Par Benjamin Fogel, le 21-06-2010
Musique

Les musiciens sont devenus des têtes anonymes dessinées sur un bout de carton et les taches autour de leurs yeux sont des tests de Rorschach. Que voit-on dans cette flaque d’encre ? Du krautrock qui se serait muté en dubstep, de l’electro new-yorkaises fonctionnant avec les codes du lo-fi ? Arandel n’a pas de visage, pas de nom. A la manière d’un Burial, il réinvente le mythe du dj masqué qui ne se produit que dans l’ombre de ses mix.

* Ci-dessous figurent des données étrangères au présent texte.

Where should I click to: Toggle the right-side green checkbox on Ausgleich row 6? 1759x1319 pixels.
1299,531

« #1 » réussit à nous plonger dans la chaleur d’un univers dont tous les codes nous sont pourtant inconnus, mais au lieu de craindre le mystère celui-ci devient une source d’inspiration. Très vite un sentiment protecteur envahit l’auditeur comme si la moiteur générée lui rappelait sa gestation : l’électronique est ici organique au point de devenir humaine. Le mystère est naturel et n’a rien d’artificiel. Il faut dire que plutôt que de chercher la cohérence, « In D » s’homogénéise sur sa démarche, une démarche en forme de dogme sonore, sorte d’inévitable pendant musicale au Dogma 95 de Lars Von Trier, où l’auteur s’interdit d’avoir recours aux techniques trop modernes qui multiplient à l’infini le champ des possibles. La règle se définit ainsi autour d’une notion d’authenticité et d’honnêteté créatrice : seuls les sons qui ont été produits lors de la session d’enregistrement ont le droit d’être utilisés ; les samples, les kits de batterie, et tous les sons MIDI sont proscrits. Il y a ici une envie de redéfinir l’électronique comme une musique qui n’aurait rien d’informatique pour un résultat qui se veut forcément intrinsèque et au plus proche des battements du cœur.

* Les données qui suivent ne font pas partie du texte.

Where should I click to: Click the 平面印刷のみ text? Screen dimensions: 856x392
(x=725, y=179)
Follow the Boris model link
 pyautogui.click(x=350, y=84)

« #6 » est une chorale électronique, une incantation qui lorgne vers un opéra post-moderne d’une manière plus frontale que The Knife et où Fredo Viola pose sa voix dans un contexte angoissant mais toujours chaleureux. « #5 » poursuit cette descente dans un monde où les fréquences d’abord à peine audibles forment peu à peu un champ magnétique dont l’auditeur ne sortira plus via des sub-bass d’une rare profondeur et des coups de baguettes inspirés par Massive Attack. Il y a dans ce titre une technologie organique qui possède une telle force évocatrice que tout « In D » n’arrivera pas à s’en relever. Effectivement le risque n’était-il pas de dévoiler trop tôt un coup de génie impossible à reproduire ? Quels autres choix s’offraient alors à Arandel que de se perdre dans son propre monde ?

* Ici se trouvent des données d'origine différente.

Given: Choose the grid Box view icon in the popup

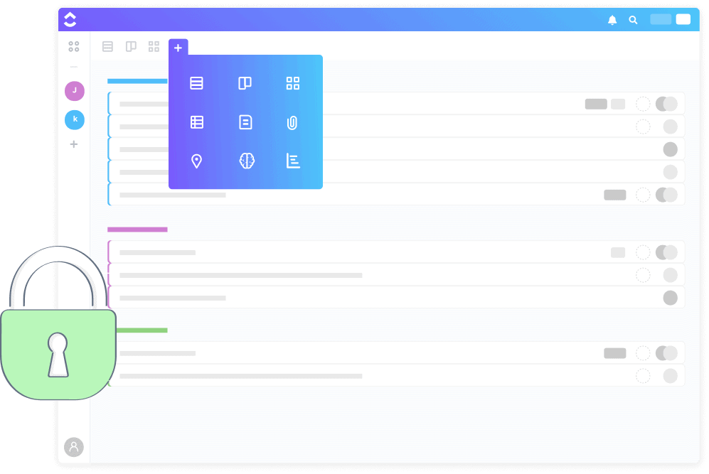Looking at the screenshot, I should [x=293, y=83].
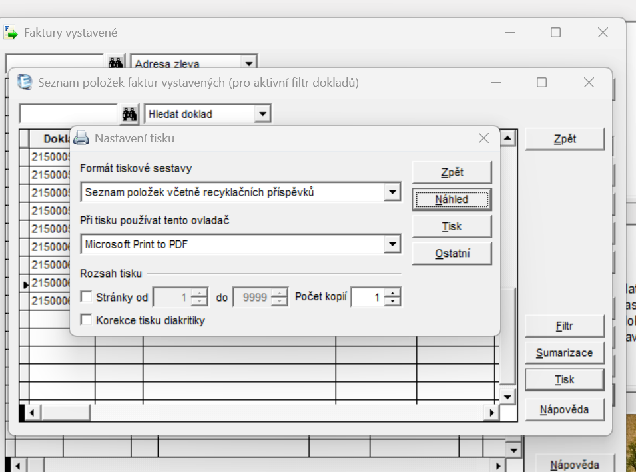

« #9 » a tout du chaos instrumental où les flûtes se transforment en guitares saturées et où l’on jurerait que le son des batteries a été décuplé et bidouillé à même l’ampli, mais ne réussit pas à émouvoir comme les premières pistes, car en voulant prouver qu’il ne sera jamais prisonnier des codes de la musique électronique, Arandel se retrouve à devoir composer avec ceux du post-rock. Le tout débouche sur « #10 », un voyage initiatique psychédélique porté par un sitar qui essaye de se caler sur des notes improvisées de piano ; on y sent la saine volonté de se remettre en cause à chaque chanson mais aussi une certaine crainte à l’idée de ne pas réussir à se réinventer en conservant les mêmes fondements. Ainsi Arandel n’ose pas affronter ses peurs et préfère s’en détourner quitte à fréquenter des lieux où sa grandeur s’exprime moins et où les chansons se transforment en simple exercice de style (« #8 »). Du coup à force de trop vouloir multiplier les effets de différenciations, « In D » devient parfois un patchwork qui manque non seulement de ligne de route mais qui surtout produit des titres un brin académique qui sombrent dans ce qu’ils voudraient dénoncer.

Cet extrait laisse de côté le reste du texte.